• PROBLEM TO SOLVE
Express the items from their start through the line containing "(838, 1073)." as a JSON list of strings, one string per line, with blank lines omitted.

** INPUT DATA follows **

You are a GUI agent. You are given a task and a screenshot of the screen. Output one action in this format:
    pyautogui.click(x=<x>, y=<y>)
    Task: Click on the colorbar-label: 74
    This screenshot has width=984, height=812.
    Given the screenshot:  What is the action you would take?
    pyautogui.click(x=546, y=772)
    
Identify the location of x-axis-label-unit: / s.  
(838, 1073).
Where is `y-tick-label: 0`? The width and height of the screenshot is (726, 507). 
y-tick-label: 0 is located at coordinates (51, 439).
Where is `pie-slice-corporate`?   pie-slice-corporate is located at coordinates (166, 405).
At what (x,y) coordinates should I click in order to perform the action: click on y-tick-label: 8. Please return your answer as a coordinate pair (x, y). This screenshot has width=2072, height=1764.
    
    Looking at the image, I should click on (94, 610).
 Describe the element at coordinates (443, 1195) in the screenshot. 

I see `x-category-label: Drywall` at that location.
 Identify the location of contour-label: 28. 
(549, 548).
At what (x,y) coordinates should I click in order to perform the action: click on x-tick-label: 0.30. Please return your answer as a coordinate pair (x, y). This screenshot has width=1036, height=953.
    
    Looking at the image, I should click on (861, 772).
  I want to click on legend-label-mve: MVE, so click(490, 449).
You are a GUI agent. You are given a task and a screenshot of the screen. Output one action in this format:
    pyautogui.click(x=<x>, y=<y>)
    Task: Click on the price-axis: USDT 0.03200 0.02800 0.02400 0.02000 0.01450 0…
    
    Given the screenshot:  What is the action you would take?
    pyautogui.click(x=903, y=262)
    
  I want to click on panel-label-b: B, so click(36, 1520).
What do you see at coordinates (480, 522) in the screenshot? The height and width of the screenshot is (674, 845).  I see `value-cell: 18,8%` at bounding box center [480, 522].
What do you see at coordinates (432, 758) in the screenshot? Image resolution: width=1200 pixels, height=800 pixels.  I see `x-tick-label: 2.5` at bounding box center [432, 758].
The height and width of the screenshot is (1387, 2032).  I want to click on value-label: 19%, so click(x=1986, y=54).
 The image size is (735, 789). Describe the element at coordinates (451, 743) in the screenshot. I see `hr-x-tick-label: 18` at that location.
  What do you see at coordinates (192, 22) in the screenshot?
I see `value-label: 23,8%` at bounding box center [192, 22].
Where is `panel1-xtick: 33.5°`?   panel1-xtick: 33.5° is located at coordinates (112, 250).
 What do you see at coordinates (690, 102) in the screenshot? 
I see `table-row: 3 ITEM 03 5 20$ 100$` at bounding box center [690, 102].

** End of INPUT DATA **

• ANSWER TO THIS EXERCISE
[
  "You are a GUI agent. You are given a task and a screenshot of the screen. Output one action in this format:",
  "    pyautogui.click(x=<x>, y=<y>)",
  "    Task: Click on the colorbar-label: 74",
  "    This screenshot has width=984, height=812.",
  "    Given the screenshot:  What is the action you would take?",
  "    pyautogui.click(x=546, y=772)",
  "Identify the location of x-axis-label-unit: / s.  ",
  "(838, 1073)."
]